Op hetgeen partijen verder hebben aangevoerd zal, voor zover nodig, hierna in de beoordeling worden teruggekomen.
- 3.
Beoordeling van het geschil
- 3.1.
Voor toewijzing van een voorziening zoals door [eiser] gevorderd, moet het in hoge mate waarschijnlijk zijn dat de vordering in een te voeren bodemprocedure zal worden toegewezen. Beoordeeld dient dus te worden of al dan niet aannemelijk is dat de bodemrechter tot het oordeel zal komen dat sprake is van een ongeldig proeftijdbeding.
- 3.2.
[eiser] heeft bij zijn vordering, gezien de aard daarvan, een spoedeisend belang.

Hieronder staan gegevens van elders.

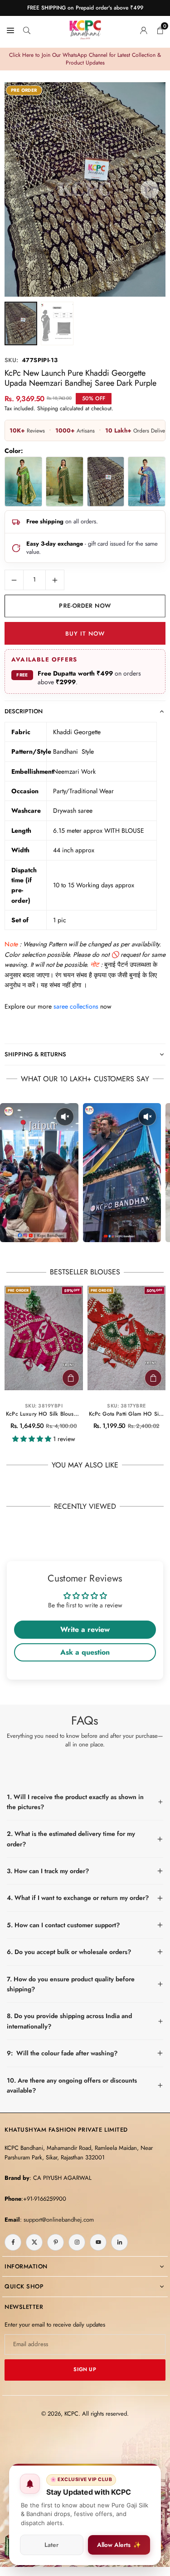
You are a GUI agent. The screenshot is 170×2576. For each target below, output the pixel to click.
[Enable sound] (65, 1117)
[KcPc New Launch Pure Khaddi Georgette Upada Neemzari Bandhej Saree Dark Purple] (106, 482)
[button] (150, 189)
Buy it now (85, 633)
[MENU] (10, 29)
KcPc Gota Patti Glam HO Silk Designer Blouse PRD (127, 1414)
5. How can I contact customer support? (63, 1925)
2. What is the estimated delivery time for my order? (71, 1838)
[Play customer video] (39, 1173)
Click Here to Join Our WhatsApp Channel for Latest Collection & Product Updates (85, 59)
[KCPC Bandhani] (85, 28)
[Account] (144, 29)
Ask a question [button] (85, 1652)
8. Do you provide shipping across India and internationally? (69, 2020)
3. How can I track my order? (48, 1870)
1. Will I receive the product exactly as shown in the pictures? (75, 1801)
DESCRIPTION (24, 711)
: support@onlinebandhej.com (57, 2219)
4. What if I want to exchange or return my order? (78, 1897)
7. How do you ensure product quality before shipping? (71, 1984)
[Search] (27, 29)
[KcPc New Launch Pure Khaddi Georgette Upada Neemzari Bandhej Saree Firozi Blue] (146, 482)
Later (51, 2545)
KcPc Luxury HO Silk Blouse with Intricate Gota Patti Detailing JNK (44, 1414)
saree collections (75, 1006)
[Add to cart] (70, 1378)
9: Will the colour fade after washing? (62, 2053)
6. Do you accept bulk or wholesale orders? (69, 1951)
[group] (85, 189)
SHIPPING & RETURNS (35, 1054)
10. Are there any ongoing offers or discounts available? (72, 2085)
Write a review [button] (85, 1629)
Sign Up (84, 2369)
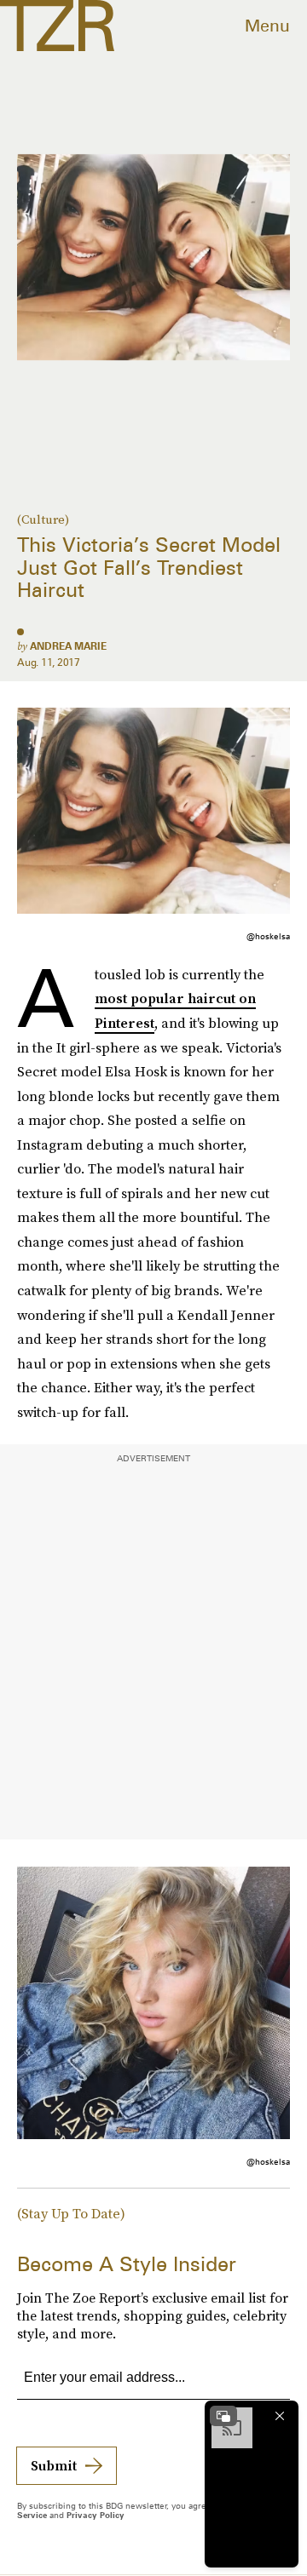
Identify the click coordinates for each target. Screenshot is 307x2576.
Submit (54, 2465)
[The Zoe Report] (57, 25)
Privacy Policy (96, 2515)
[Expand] (223, 2416)
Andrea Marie (68, 646)
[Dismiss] (279, 2416)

Nuvema heeft dit niet betwist.
- 3.3.
Bij de beoordeling of in het onderhavige geval sprake is van een rechtsgeldig proeftijdbeding acht de kantonrechter het volgende van belang.
Vast staat dat partijen na een sollicitatieprocedure overeenstemming hebben bereikt over de essentialia van de arbeidsovereenkomst en dat zij zijn overeengekomen dat [eiser] per 1 september 2008 bij Nuvema in dienst zou treden. [eiser] is op 1 september 2008 ook daadwerkelijk aangevangen met de werkzaamheden. De arbeidsovereenkomst was toen nog niet getekend.
Artikel 7:652 lid 2 BW, zoals dat op 1 januari 1999 is ingevoerd, schrijft de schriftelijke vorm van het proeftijdbeding dwingend voor. In de literatuur bestaat echter discussie op welk tijdstip het “schriftelijk overeenkomen” plaats dient te vinden. Artikel 7:652 leden 3 en 4 BW bepalen dat de proeftijd bij het aangaan van de overeenkomst (dus vóór aanvang van de feitelijke werkzaamheden) overeengekomen moet worden. Nu deze eis niet terugslaat op lid 2, zou daaruit kunnen worden afgeleid dat de overeengekomen proeftijd ook ná het aangaan van de arbeidsovereenkomst op schrift mag worden gesteld. Het Hof ’s-Gravenhage heeft zich op 5 maart 2004, LJN AO8998 in dezelfde zin uitgesproken. Vooralsnog lijkt het in kwesties als de onderhavige met name te gaan om de vraag of partijen vóór de datum van indiensttreding over de toepasselijkheid van een proeftijdbeding hebben gesproken.
- 3.4.
De stellingen van partijen richten zich voornamelijk op het schriftelijkheidsvereiste van het proeftijdbeding en hoe de gang van zaken is geweest met betrekking tot de ondertekening van de arbeidsovereenkomst.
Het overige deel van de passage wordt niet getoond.